REQUIRED WORK:
Give back exactly the lines from the "The height and" line to the final line of the records, and only those, minus any pictures.

LISTED RECORDS:
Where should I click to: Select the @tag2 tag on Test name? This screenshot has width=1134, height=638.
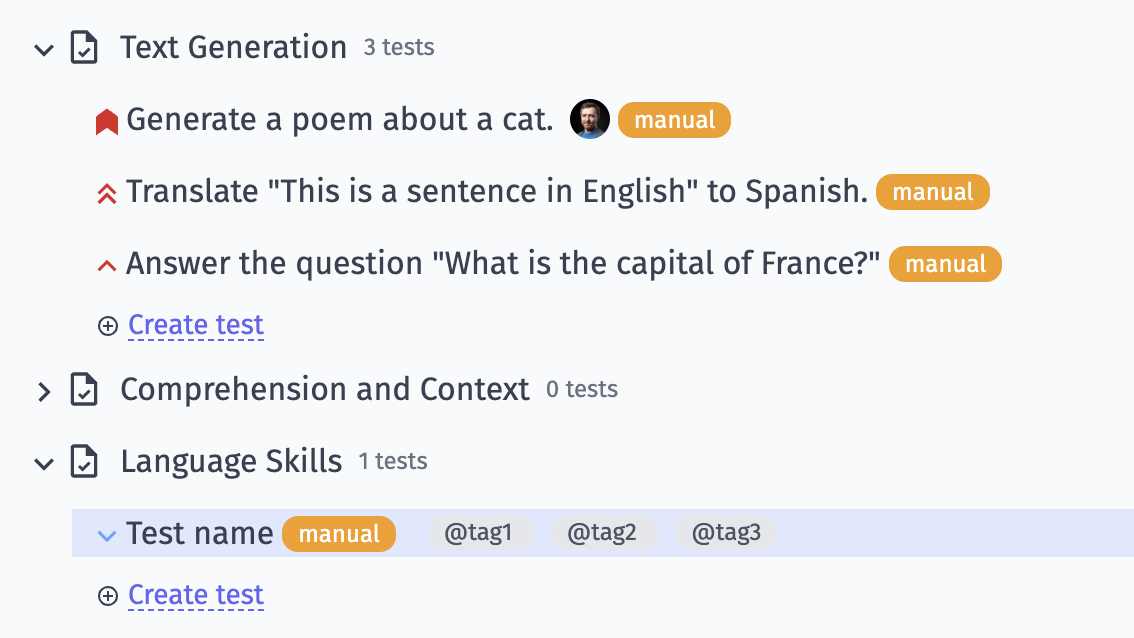tap(604, 533)
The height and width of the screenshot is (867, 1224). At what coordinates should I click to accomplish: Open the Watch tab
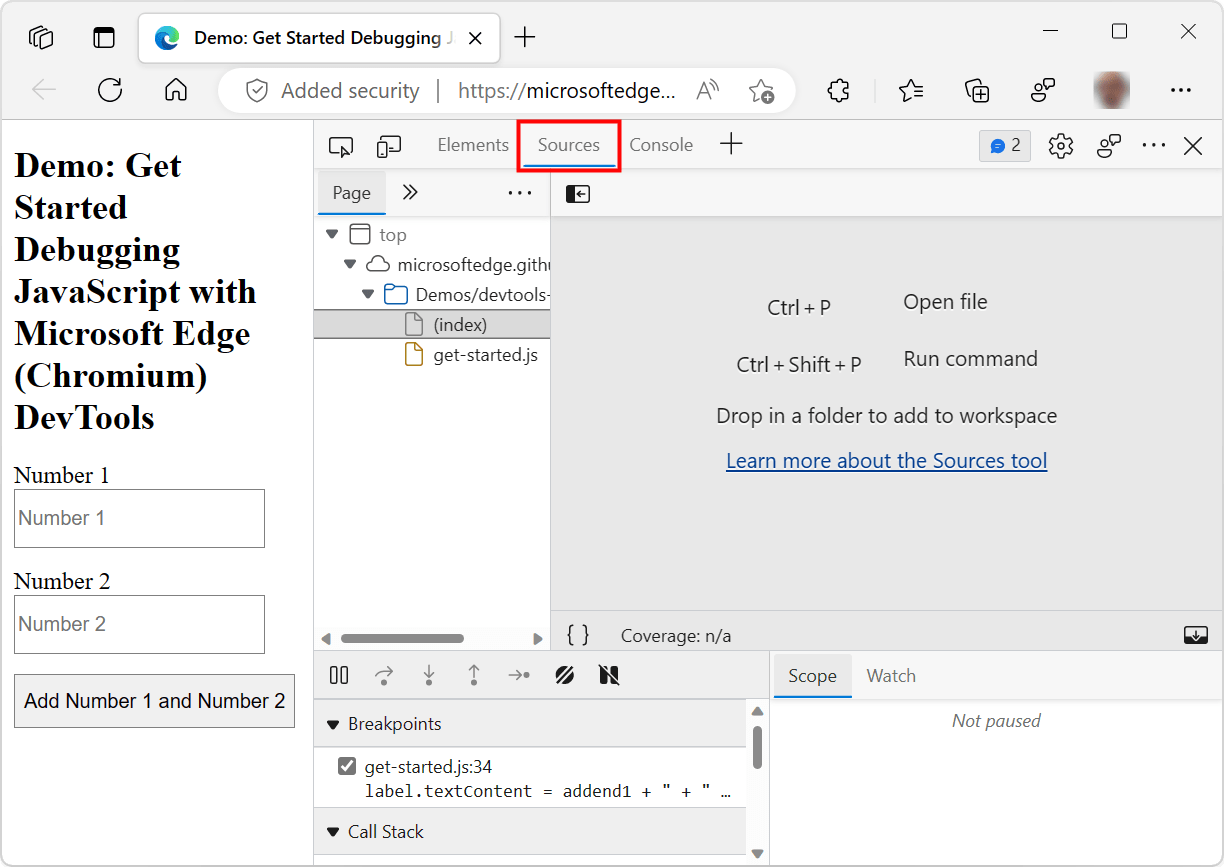pos(891,675)
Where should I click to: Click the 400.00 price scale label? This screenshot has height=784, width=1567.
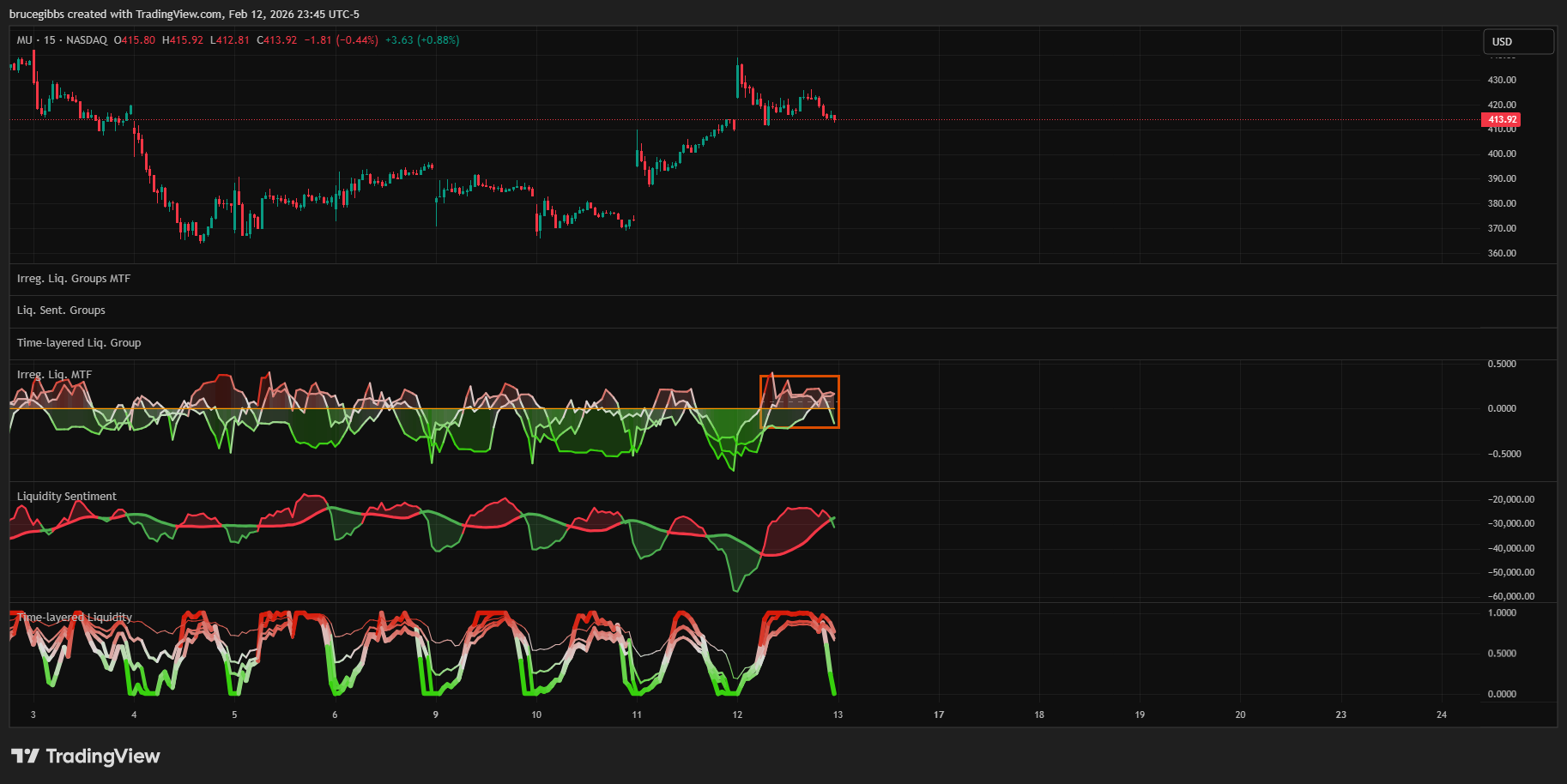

ANSWER TO THE PROBLEM:
The height and width of the screenshot is (867, 1224). At what coordinates should I click to accomplish: Open the Watch tab
pos(891,675)
Where should I click to: Click the 400.00 price scale label? This screenshot has height=784, width=1567.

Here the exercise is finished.